Security forecast stormy for 2008

The team behind the Storm malware started their attacks in January and the code has now been released in many. It is feared that the team will not only carry out further attacks but their success will prompt others to try and emulate it.

“2007 was the year of prolific cyber-crime with certain gangs becoming famous within the security industry. Notoriety within a hot market always encourages an influx of new players wanting their slice of success and thus, the threat market is set to be even hotter in 2008,” said Mark Sunner, chief security analyst at MessageLabs.

“In addition to the number of players within the market, significant increases will also be seen in the techniques the bad guys will use. Predictability is the Achilles heel of cyber-crime and the bad guys will avoid repeat attacks at all costs.”
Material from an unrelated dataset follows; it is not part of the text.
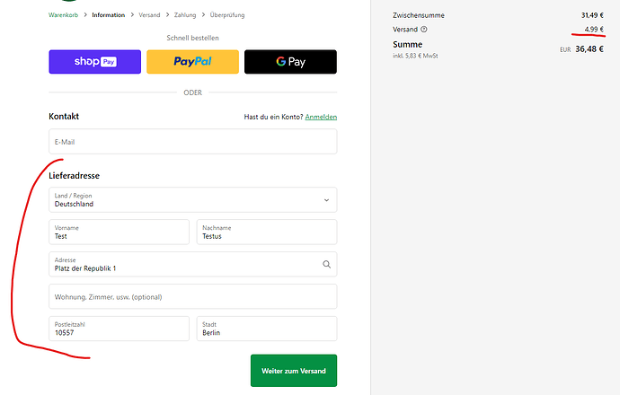Click the Nachname field containing Testus
Image resolution: width=620 pixels, height=395 pixels.
click(266, 232)
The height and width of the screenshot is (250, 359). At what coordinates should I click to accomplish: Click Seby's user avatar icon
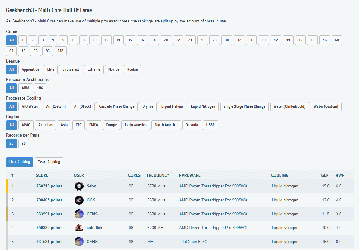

The team also predict greater numbers of script kiddies using more professional tools to make it online. As the market for online crime matures the range of available tools will widen and the skill needed to use them will shrink.

Instant messaging spam, which was predicted to rise sharply this year, has so far failed to be a serious problem. However this is likely to change in 2008, with spammers sending out messages in blocks of a few hundred, waiting to see if a response is made, and then repeating as necessary.

The spammer will be forced to try new spamming tactics Sutter thought because spam effectiveness rates are falling. Better filtering and user education both have a role in this.